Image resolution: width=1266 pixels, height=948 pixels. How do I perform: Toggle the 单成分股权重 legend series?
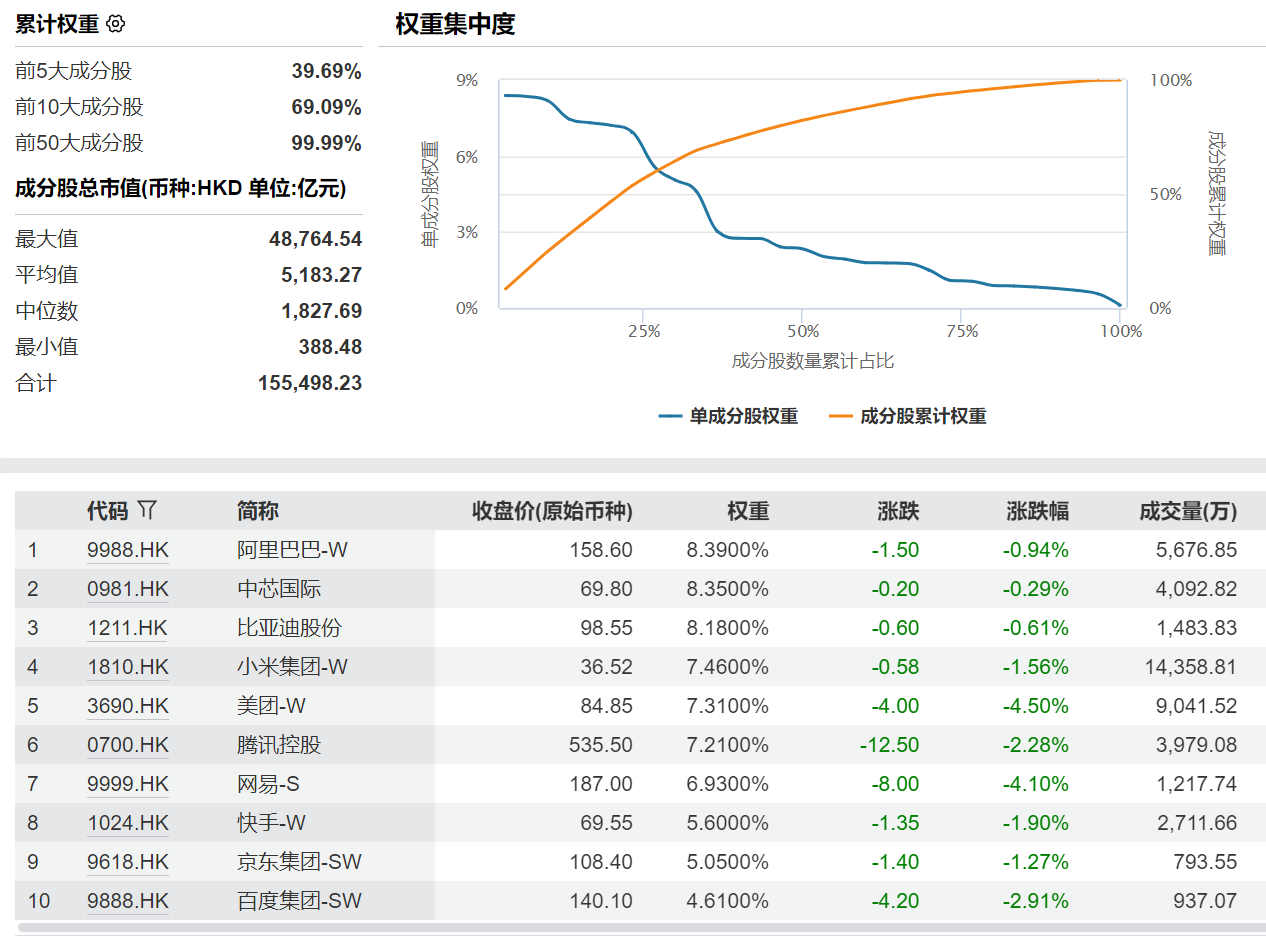(x=728, y=415)
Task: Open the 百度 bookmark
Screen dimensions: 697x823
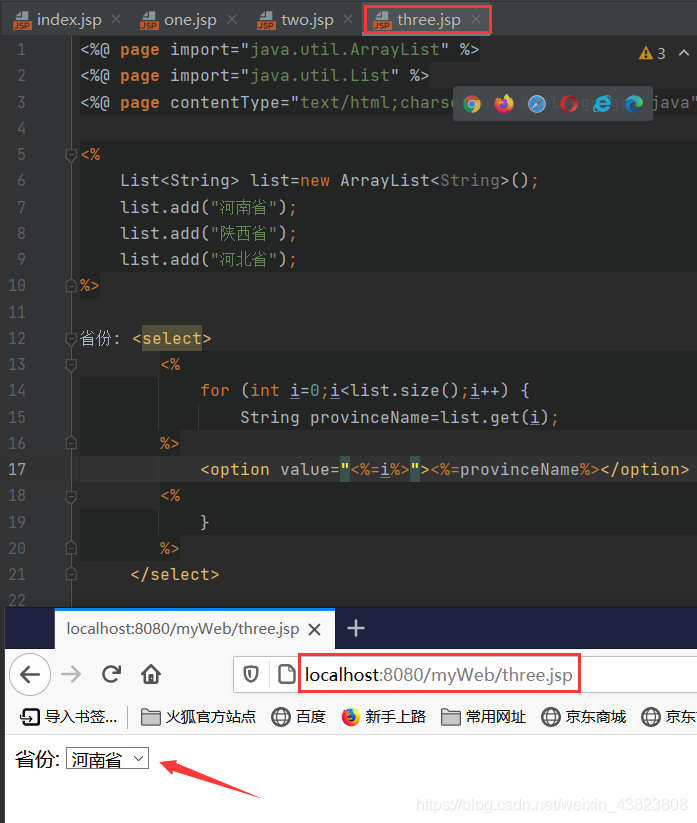Action: [299, 716]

Problem:
Set the records down again word for word; the pictures stay out.

Answer:
Image resolution: width=1266 pixels, height=948 pixels. How do I perform: Toggle the 单成分股权重 legend series?
(x=728, y=415)
Task: Open the 百度 bookmark
Screen dimensions: 697x823
Action: [299, 716]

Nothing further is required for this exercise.